[SELECTED PASSAGE]
Francisco Peralta y Ballabriga (15 August 1911 – 23 August 2006) was a Spanish Roman Catholic bishop. At the time of his death, aged 95, he was one of the oldest bishops in the Church and one of the oldest bishops in Spain.

Biography 

Lafuente was born in Híjar in 1911 and was ordained a priest on 28 March 1936. He had his first pastoral chargement as parson of Jatiel, Castelnou and La Puebla de Híjar. He was also professor at the seminar and at the University of Zaragoza.

Appointed Bishop of Vitoria on 9 January 1955, he was consecrated on the following March 20 by Archbishop Ildebrando Antoniutti, apostolic nuncio in Spain.

He participated in all four sessions of the Second Vatican Council and promoted in his diocese the liturgical reforms by the council.

[ROWS]
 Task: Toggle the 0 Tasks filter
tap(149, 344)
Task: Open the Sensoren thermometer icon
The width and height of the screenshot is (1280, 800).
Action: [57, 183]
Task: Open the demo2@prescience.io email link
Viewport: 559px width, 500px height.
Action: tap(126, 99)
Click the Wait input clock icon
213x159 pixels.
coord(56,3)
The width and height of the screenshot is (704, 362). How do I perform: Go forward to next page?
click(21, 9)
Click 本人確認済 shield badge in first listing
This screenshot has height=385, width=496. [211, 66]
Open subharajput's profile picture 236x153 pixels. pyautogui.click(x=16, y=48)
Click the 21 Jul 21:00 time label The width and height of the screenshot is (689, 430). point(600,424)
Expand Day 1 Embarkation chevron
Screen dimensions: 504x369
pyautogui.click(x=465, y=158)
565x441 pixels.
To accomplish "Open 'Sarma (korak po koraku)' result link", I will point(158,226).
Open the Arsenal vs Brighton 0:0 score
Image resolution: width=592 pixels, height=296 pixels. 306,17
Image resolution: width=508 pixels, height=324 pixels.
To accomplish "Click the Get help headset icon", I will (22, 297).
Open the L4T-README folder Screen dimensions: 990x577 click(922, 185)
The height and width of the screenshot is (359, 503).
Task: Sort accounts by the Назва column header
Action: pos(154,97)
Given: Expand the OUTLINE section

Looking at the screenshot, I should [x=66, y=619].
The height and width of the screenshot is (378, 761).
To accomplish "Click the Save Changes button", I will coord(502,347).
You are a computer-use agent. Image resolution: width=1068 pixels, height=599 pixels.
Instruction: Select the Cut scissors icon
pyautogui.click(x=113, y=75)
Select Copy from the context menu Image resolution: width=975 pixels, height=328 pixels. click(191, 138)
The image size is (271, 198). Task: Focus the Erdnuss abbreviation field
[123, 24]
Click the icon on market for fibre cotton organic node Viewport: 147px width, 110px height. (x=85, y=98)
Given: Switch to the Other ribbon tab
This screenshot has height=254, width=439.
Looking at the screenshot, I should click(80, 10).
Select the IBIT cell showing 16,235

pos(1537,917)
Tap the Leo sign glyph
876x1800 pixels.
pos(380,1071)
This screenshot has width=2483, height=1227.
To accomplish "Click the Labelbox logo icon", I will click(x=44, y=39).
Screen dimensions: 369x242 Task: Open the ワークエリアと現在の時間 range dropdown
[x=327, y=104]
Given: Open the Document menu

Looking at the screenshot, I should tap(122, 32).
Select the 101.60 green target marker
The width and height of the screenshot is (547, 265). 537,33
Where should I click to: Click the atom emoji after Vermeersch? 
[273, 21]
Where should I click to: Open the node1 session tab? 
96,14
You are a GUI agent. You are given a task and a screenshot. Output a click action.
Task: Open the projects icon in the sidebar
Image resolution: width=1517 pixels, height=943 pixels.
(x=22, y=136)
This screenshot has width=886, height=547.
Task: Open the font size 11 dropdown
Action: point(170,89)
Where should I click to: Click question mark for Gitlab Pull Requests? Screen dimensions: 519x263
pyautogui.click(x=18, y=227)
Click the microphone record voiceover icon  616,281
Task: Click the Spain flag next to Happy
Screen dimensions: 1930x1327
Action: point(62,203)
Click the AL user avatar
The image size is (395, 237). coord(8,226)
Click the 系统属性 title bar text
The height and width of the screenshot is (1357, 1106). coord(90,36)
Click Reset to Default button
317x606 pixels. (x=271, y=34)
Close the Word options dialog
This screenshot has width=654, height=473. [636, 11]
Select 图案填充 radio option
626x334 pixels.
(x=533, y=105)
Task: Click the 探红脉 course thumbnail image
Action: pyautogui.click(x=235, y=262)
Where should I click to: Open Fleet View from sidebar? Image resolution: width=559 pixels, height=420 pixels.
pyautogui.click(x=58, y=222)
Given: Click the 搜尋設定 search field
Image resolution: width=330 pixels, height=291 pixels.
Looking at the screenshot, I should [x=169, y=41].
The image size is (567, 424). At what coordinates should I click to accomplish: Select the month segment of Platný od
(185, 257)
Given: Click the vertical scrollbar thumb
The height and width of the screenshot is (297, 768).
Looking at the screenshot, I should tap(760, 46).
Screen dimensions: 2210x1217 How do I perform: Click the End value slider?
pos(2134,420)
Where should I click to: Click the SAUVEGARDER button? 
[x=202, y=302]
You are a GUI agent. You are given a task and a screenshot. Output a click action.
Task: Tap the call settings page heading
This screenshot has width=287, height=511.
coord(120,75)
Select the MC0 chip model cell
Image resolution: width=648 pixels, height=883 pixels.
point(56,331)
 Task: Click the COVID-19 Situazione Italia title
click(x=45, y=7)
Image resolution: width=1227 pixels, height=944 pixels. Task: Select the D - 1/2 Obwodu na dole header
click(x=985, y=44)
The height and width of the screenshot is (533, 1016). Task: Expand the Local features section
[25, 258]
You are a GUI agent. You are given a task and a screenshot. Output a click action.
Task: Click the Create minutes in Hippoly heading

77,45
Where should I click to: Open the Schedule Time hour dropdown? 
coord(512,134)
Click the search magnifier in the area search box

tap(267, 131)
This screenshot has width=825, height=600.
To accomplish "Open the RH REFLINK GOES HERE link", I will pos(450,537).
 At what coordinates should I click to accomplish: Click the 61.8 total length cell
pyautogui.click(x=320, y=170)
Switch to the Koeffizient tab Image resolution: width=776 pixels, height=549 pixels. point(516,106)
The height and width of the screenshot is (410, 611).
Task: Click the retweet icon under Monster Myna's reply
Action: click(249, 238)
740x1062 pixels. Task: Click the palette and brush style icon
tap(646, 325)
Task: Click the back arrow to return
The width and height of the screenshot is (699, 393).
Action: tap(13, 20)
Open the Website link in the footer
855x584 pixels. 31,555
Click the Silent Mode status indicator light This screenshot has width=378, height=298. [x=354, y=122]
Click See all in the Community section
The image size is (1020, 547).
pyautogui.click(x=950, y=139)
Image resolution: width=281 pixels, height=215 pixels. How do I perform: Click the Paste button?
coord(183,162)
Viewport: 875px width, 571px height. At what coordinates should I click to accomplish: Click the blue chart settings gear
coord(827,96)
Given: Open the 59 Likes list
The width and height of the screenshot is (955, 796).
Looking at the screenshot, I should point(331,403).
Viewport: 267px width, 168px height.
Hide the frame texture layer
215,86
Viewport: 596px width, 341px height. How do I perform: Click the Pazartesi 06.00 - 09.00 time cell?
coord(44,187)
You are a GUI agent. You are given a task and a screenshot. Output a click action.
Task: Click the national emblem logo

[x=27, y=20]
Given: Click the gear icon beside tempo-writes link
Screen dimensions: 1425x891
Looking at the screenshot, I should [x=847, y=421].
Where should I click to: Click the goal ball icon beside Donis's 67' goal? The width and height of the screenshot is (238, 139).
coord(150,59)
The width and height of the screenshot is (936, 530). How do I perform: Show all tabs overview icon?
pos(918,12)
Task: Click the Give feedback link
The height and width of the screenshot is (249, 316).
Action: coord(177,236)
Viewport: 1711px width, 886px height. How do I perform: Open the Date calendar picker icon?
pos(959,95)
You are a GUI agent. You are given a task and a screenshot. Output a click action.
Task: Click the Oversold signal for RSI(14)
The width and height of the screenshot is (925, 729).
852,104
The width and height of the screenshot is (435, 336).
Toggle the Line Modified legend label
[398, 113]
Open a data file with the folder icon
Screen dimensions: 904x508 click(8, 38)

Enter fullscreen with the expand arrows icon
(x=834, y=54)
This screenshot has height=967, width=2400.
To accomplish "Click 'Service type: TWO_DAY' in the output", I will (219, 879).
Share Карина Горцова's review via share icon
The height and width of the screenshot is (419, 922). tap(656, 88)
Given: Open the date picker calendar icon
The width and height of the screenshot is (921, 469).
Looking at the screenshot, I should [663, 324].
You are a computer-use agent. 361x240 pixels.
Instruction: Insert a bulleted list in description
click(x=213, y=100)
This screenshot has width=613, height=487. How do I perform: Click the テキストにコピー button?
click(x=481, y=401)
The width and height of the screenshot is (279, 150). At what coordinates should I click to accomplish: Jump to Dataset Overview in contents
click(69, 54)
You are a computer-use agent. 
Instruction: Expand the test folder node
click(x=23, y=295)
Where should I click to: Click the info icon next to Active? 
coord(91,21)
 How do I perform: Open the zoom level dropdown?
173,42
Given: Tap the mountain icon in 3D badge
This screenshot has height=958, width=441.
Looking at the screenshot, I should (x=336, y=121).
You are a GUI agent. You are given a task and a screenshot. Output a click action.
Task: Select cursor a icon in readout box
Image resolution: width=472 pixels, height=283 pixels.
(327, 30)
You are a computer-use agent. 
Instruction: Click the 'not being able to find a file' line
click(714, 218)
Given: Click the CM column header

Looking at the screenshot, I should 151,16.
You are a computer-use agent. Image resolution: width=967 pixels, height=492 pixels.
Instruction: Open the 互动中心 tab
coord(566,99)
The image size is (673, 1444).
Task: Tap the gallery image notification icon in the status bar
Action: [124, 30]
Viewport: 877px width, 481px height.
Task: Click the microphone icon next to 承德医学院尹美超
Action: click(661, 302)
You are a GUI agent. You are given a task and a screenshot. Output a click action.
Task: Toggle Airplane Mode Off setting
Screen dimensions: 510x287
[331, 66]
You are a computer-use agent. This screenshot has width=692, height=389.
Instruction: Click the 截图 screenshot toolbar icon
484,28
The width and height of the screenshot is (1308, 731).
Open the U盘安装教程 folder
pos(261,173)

[SHORT EXERCISE 1]
Locate every line in the records that contains the string "Switch", treating case as significant, and copy each such line.
[SHORT EXERCISE 2]
Proceed with the biography of the Spanish bishop, continuing from its last sentence.
The text and the records have no connection to each other.

[FINAL RESULT 1]
Given: Switch to the Other ribbon tab
Switch to the Koeffizient tab Image resolution: width=776 pixels, height=549 pixels. point(516,106)

[FINAL RESULT 2]
He resigned on 10 July 1978 and died on 23 August 2006, eight days after his was ninety-fifth birthday.

Bibliography 
 Mariano Laborda, Recuerdos de Híjar, Centro de Iniciativas Turísticas del Cuadro Artístito de Híjar, 1980.
 Mariano Laborda, Recuerdos de Híjar 2, Centro de Iniciativas Turísticas del Cuadro Artístito de Híjar, 1993.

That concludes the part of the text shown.